The message that perspiration is a gateway to, and reflection of, higher virtues is captured in health club slogans like ones used by the Equinox chain over recent years: “Results aren’t always measured in pounds and inches.” “My body. My biography.” “It’s not fitness. It’s life.” The same idea is encoded in the language of personal improvement. A “new you” usually means a trimmer, tauter version, not someone who has learned to speak Mandarin or picked up woodworking skills.

And the pectoral is political. The current president and his predecessor have made ostentatious points of their commitments to fitness routines. Whatever the differences in their ideologies, intellects and work habits, George W. Bush and Barack Obama both let voters know that they carve out time almost daily for cardio or weights or both. And while that devotion could be seen as evidence of distraction (Bush) or vanity (Bush and Obama), each politician safely counted on a sunnier takeaway.

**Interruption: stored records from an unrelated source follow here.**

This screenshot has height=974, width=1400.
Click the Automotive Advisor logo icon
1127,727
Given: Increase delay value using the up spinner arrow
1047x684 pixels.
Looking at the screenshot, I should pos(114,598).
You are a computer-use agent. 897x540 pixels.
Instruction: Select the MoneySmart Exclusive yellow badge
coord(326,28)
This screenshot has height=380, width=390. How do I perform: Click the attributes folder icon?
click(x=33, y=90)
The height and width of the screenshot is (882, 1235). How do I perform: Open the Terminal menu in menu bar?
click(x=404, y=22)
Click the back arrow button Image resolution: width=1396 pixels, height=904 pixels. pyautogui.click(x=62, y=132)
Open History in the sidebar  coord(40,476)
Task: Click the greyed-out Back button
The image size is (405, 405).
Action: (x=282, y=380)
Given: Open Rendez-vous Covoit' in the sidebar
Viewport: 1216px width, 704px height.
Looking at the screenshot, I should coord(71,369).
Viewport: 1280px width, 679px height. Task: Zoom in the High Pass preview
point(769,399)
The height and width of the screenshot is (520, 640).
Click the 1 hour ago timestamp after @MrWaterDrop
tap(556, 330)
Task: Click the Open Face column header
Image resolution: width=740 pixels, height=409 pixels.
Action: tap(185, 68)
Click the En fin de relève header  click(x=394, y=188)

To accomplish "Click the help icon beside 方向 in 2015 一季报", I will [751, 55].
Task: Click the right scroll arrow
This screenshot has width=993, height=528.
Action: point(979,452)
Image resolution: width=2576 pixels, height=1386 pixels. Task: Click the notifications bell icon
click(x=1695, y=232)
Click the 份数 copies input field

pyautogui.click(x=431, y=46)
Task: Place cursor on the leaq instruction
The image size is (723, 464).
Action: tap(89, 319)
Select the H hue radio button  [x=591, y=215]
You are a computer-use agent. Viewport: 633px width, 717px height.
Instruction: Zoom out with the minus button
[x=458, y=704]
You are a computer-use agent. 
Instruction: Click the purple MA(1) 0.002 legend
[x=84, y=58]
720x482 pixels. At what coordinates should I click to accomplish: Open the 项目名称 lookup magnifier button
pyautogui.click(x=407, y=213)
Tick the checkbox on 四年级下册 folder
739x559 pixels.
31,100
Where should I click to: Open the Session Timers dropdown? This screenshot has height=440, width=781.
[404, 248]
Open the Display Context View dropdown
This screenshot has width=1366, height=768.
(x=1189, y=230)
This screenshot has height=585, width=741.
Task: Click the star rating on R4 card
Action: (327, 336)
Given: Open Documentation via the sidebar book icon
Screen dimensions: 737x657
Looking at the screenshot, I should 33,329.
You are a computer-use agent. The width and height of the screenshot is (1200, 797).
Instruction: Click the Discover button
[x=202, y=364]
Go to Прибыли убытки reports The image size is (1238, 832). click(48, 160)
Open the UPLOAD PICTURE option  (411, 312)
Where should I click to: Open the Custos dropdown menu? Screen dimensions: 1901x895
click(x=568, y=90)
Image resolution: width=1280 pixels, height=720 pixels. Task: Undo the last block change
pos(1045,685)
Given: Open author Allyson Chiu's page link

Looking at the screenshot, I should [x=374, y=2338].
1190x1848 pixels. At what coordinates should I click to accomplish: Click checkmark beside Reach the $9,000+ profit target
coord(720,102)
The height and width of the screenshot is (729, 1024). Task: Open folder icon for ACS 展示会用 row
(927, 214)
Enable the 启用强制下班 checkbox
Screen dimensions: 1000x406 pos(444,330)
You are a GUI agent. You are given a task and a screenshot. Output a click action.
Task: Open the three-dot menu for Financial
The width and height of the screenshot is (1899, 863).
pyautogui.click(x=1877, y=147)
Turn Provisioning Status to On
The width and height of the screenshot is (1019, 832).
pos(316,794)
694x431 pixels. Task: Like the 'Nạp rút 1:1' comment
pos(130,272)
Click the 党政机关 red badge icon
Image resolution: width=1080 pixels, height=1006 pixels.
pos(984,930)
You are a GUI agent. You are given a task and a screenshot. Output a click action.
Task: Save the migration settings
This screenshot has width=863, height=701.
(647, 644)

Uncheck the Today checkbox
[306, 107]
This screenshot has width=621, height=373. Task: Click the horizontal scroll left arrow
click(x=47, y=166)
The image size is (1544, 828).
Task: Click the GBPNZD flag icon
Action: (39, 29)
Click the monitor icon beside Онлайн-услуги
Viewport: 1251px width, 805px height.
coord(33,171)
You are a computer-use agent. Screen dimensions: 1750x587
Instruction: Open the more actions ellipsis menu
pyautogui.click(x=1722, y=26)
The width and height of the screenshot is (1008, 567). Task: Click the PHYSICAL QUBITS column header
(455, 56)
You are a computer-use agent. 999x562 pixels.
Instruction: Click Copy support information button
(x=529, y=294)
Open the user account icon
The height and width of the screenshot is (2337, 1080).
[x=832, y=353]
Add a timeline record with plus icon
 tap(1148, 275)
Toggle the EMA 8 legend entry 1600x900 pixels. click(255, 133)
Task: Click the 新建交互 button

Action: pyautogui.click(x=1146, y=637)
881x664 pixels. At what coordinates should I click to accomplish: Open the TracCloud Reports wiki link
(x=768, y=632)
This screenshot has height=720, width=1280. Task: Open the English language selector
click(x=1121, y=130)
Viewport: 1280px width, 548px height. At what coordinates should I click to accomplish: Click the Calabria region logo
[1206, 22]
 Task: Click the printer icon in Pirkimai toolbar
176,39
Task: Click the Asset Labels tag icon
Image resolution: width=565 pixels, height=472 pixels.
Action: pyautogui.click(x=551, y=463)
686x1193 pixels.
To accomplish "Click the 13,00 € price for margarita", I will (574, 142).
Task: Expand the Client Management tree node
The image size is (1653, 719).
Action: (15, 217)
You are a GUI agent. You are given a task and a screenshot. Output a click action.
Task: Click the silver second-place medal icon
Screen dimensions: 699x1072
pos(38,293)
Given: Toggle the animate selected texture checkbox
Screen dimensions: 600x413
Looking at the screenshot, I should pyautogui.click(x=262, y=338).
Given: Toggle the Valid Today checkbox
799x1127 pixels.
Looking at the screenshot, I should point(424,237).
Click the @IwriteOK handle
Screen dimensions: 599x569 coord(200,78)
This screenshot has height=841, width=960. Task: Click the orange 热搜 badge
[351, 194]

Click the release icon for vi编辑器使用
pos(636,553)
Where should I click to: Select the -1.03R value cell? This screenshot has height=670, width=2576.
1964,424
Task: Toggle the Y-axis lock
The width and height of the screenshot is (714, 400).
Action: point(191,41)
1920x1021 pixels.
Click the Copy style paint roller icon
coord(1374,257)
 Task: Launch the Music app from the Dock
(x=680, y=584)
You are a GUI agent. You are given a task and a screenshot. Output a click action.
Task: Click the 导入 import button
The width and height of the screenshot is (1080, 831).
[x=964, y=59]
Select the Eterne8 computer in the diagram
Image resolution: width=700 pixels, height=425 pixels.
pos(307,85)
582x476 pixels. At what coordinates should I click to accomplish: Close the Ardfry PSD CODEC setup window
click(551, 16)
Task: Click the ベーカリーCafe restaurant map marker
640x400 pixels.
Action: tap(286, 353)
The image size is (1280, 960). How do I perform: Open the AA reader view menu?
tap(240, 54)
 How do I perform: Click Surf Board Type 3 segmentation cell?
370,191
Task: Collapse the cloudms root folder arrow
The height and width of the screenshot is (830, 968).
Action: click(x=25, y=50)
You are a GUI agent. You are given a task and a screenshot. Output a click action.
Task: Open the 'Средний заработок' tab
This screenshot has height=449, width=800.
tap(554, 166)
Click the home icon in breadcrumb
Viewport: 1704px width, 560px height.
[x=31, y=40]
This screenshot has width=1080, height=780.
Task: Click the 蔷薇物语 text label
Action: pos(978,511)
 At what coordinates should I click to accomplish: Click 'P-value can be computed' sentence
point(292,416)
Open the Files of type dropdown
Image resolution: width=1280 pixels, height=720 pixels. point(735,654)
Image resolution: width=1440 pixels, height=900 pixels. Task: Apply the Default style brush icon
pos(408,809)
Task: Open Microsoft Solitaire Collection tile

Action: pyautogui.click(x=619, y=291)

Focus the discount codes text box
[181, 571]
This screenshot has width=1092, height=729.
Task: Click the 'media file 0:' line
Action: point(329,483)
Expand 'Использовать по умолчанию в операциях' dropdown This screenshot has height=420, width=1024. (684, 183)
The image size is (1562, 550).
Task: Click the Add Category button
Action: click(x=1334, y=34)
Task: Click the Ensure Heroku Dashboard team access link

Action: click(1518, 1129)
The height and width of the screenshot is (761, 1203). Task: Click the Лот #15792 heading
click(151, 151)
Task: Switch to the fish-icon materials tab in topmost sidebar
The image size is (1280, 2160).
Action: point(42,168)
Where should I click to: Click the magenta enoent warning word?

In this country, at this time, steadiness of exercise signals sturdiness of temperament, and physical leanness connotes mental toughness…

To be unfit is to be unfit: a villain of the culture, indeed.

An interesting commentary. More broadly, these ideas seemed tied to American ideals of youth and health. We like politicians and athletes and movie stars who are physical specimens. We argue that disciplining the body is indicative of discipline in other areas of life. Being healthy is not just being an appropriate weight or eating right or limiting stress: it should include muscles and toning.

Some questions follow:

1. Do other cultures have similar ideas or are we unusual in this regard?

2. When or where did the emphasis on muscles, beyond just “being fit,” arise?

3. For the average American, how much of this judgment regarding exercise and going to the gym comes from people around them versus comparing themselves to media produced images?

4. How much have professional sports contributed to this? If you look at athletes in the 1950s and 1960s, they did not train as much. Today, being an athlete is a full-time, full-year job in order to stay in shape.